For pipelines constructed at runtime:

#![allow(unused)]
fn main() {
use stygian_graph::domain::pipeline::PipelineUnvalidated;
use stygian_graph::domain::graph::{Node, Edge};
use serde_json::json;

let pipeline = PipelineUnvalidated::builder()
    .id("product-scraper")
    .node(Node { id: "fetch".into(), service: "http".into(), config: json!({}) })
    .node(Node { id: "extract".into(), service: "ai_claude".into(), config: json!({
        "model": "claude-3-5-sonnet-20241022"
    })})
    .edge(Edge { from: "fetch".into(), to: "extract".into() })
    .build()?;

let validated = pipeline.validate()?;
let results   = validated.execute().await?;
}

Pipeline validation

validate() runs four checks before the pipeline may execute:

  1. Node uniqueness — all node.id values are distinct.
  2. Edge validity — every edge references nodes that exist.
  3. Cycle detection — Kahn's topological sort; fails if a cycle is detected.
  4. Connectivity — all nodes are reachable from at least one source node.

Any validation failure returns a typed PipelineError — never panics.

#![allow(unused)]
fn main() {
use stygian_graph::domain::error::PipelineError;

match pipeline.validate() {
    Ok(validated)                     => { /* proceed */ }
    Err(PipelineError::DuplicateNode(id)) => eprintln!("duplicate node: {id}"),
    Err(PipelineError::CycleDetected)    => eprintln!("pipeline has a cycle"),
    Err(PipelineError::UnknownEdge { from, to }) =>
        eprintln!("edge {from} → {to} references unknown nodes"),
    Err(e) => eprintln!("validation failed: {e}"),
}
}

Idempotency

Every execution is assigned an IdempotencyKey — a ULID that acts as a deduplication token across retries:

#![allow(unused)]
fn main() {
use stygian_graph::domain::idempotency::IdempotencyKey;

// Auto-generated (recommended)
let key = IdempotencyKey::new();

// Deterministic from a stable input (replays return the same result)
let key = IdempotencyKey::from_input("pipeline-1", "https://example.com/product/123");
}

Pass the key to execute_idempotent().
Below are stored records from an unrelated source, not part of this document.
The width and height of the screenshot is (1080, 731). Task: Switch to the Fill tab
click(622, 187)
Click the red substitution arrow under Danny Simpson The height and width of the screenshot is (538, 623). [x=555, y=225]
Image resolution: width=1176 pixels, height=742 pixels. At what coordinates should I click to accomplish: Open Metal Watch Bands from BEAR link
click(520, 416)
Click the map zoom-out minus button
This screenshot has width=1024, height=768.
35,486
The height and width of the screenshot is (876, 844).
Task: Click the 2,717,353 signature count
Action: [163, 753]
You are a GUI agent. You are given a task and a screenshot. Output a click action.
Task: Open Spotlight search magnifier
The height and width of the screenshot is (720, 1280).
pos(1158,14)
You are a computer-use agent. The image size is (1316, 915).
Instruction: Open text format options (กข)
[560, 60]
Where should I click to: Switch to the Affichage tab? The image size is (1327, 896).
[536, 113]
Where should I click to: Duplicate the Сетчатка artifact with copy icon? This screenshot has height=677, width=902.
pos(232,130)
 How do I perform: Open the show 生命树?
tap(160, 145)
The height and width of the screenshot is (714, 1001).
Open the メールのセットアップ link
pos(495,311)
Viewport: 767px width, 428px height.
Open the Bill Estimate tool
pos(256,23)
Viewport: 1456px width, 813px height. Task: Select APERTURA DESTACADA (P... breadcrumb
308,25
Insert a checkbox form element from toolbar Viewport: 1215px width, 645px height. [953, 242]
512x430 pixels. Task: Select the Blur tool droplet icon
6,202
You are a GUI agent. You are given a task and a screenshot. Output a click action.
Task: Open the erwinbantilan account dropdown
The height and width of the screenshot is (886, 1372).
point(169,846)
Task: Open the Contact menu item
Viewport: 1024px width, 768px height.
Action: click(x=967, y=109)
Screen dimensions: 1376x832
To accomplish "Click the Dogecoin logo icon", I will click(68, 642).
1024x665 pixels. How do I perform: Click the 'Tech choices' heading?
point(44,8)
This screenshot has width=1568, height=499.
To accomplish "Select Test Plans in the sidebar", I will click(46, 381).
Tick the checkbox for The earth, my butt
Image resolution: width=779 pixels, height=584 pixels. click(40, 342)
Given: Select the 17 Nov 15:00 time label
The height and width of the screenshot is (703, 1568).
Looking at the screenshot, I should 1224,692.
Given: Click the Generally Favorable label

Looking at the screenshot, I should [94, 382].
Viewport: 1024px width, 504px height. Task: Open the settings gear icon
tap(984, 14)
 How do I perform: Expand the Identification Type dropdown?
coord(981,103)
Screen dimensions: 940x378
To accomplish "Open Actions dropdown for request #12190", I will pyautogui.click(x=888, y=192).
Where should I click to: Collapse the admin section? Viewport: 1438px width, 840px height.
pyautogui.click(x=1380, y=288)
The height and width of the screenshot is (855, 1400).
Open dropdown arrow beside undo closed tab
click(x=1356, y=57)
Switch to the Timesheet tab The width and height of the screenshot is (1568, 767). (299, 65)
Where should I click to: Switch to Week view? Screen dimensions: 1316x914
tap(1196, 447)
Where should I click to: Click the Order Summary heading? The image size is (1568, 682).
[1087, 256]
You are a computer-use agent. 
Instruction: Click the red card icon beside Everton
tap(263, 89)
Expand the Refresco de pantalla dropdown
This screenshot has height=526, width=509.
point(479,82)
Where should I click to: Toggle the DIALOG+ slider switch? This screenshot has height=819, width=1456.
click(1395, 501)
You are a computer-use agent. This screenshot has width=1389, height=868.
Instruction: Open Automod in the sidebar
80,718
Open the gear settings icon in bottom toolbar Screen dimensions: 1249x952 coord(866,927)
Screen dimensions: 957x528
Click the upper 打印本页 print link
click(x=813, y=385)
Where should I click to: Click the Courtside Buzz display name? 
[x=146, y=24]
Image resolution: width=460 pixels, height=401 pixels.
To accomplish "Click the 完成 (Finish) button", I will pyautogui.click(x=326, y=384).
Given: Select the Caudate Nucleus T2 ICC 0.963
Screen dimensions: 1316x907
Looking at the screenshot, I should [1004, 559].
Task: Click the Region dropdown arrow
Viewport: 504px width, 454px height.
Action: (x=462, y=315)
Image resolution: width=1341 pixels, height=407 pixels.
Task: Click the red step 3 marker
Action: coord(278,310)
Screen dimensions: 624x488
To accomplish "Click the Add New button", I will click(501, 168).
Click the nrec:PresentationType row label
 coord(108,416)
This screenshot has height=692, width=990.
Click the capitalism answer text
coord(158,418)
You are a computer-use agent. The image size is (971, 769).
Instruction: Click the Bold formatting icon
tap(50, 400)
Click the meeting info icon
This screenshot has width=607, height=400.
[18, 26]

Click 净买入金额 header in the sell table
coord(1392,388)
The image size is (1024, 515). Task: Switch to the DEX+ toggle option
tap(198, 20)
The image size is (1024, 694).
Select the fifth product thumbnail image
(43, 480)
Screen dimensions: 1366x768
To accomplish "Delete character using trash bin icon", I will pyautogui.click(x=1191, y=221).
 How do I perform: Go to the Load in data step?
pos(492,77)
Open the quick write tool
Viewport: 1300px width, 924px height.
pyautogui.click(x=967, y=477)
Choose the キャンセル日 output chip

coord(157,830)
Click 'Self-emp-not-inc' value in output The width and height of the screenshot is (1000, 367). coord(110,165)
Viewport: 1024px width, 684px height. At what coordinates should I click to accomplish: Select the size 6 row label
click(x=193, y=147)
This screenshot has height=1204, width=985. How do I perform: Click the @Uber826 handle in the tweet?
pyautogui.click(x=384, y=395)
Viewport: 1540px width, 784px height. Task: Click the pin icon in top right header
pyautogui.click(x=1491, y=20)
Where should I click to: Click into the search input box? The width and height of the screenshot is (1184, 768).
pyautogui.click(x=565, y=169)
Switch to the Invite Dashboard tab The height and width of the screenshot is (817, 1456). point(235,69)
If the same key is seen again within the TTL, the cached result is returned immediately without re-executing.


Branching and fan-out

A node can have multiple outgoing edges. All downstream nodes receive the same output:

{
  "nodes": [
    {"id": "fetch",    "service": "http"},
    {"id": "store_raw","service": "s3"},
    {"id": "extract",  "service": "ai_claude"}
  ],
  "edges": [
    {"from": "fetch", "to": "store_raw"},
    {"from": "fetch", "to": "extract"}
  ]
}

store_raw and extract run concurrently in the same wave.


Conditional execution

Nodes support an optional condition field (JSONPath expression):

{
  "id": "render_js",
  "service": "browser",
  "condition": "$.content_type == 'application/javascript'"
}

When the condition evaluates to false the node is skipped and its outputs are forwarded as empty, allowing downstream nodes to handle the gap gracefully.